What to produce:
Whenever a line in the entries below contains "computer", copy that line.

Record excerpts:
....

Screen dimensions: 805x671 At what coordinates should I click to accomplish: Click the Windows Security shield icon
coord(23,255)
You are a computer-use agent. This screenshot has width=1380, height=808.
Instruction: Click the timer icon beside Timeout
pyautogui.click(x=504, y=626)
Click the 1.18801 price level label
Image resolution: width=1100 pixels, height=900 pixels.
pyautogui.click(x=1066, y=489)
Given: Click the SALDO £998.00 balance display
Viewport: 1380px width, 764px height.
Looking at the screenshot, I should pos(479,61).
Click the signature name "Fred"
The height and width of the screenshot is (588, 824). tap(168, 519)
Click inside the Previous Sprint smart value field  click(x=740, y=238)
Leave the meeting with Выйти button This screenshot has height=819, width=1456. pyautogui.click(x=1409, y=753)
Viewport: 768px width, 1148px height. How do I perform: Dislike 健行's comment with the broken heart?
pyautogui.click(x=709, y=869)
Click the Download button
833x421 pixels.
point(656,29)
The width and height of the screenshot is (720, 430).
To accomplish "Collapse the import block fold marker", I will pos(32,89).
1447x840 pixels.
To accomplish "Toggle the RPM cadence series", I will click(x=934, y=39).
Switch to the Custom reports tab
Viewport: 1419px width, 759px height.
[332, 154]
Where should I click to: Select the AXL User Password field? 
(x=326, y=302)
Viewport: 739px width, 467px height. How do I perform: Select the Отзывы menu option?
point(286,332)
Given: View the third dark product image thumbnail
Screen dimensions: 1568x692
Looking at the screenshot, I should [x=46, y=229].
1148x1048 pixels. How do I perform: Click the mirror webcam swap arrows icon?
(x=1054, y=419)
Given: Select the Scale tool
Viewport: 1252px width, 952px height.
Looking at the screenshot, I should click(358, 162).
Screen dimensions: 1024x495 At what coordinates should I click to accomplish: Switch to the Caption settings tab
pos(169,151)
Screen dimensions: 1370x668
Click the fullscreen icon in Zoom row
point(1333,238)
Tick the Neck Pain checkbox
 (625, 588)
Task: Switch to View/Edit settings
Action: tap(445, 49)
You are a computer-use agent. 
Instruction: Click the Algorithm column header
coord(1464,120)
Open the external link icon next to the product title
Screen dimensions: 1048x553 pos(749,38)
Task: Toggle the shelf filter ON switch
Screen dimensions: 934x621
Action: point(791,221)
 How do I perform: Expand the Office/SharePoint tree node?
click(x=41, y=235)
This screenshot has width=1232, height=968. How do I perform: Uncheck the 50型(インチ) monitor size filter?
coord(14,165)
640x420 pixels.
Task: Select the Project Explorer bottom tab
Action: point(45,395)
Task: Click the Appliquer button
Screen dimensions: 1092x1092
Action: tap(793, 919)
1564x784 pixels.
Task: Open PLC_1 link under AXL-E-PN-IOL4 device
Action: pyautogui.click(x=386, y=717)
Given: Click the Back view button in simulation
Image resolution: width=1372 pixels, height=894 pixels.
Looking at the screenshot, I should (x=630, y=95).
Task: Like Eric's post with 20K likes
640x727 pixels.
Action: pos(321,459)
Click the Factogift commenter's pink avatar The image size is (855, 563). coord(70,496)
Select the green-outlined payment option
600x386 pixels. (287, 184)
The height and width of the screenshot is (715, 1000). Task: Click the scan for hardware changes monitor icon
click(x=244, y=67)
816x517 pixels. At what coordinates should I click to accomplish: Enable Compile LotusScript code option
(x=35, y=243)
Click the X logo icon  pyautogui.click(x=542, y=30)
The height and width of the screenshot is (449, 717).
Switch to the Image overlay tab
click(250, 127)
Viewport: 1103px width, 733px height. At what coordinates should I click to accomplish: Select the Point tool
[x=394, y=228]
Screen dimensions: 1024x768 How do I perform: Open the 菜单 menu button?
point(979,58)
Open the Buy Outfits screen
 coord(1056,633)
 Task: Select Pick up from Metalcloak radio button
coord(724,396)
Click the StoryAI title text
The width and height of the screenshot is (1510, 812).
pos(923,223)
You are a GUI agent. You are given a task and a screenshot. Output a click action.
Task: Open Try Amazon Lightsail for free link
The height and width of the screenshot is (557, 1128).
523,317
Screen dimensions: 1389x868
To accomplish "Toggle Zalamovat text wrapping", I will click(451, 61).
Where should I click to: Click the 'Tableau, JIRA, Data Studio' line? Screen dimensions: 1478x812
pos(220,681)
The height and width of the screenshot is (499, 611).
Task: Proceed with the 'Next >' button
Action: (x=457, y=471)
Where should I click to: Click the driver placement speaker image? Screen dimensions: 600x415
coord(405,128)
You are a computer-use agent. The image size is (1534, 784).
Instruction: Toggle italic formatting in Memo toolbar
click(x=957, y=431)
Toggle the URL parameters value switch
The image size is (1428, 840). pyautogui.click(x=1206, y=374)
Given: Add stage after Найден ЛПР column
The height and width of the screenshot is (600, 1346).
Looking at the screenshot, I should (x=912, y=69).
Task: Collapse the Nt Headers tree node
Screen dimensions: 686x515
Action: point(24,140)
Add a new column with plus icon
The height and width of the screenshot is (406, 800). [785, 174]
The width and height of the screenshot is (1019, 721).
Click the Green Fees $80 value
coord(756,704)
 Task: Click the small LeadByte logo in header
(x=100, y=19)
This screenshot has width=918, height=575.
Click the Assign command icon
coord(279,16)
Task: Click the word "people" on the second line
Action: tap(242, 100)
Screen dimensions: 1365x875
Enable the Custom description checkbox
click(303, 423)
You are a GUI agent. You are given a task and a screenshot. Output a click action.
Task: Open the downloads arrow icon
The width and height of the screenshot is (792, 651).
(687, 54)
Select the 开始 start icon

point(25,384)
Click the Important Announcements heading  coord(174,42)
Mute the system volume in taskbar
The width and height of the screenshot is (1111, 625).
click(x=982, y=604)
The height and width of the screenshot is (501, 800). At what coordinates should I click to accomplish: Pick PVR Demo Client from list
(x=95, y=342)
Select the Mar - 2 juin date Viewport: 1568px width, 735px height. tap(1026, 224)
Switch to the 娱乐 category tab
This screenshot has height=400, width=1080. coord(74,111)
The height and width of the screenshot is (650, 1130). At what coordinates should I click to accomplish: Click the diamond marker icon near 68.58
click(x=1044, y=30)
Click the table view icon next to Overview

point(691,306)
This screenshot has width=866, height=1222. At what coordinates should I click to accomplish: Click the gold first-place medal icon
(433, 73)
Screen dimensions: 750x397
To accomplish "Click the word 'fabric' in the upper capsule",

....

Output of the task:
You are a computer-use agent. This screenshot has width=1380, height=808.
You are a computer-use agent. 
You are a computer-use agent. The image size is (1534, 784).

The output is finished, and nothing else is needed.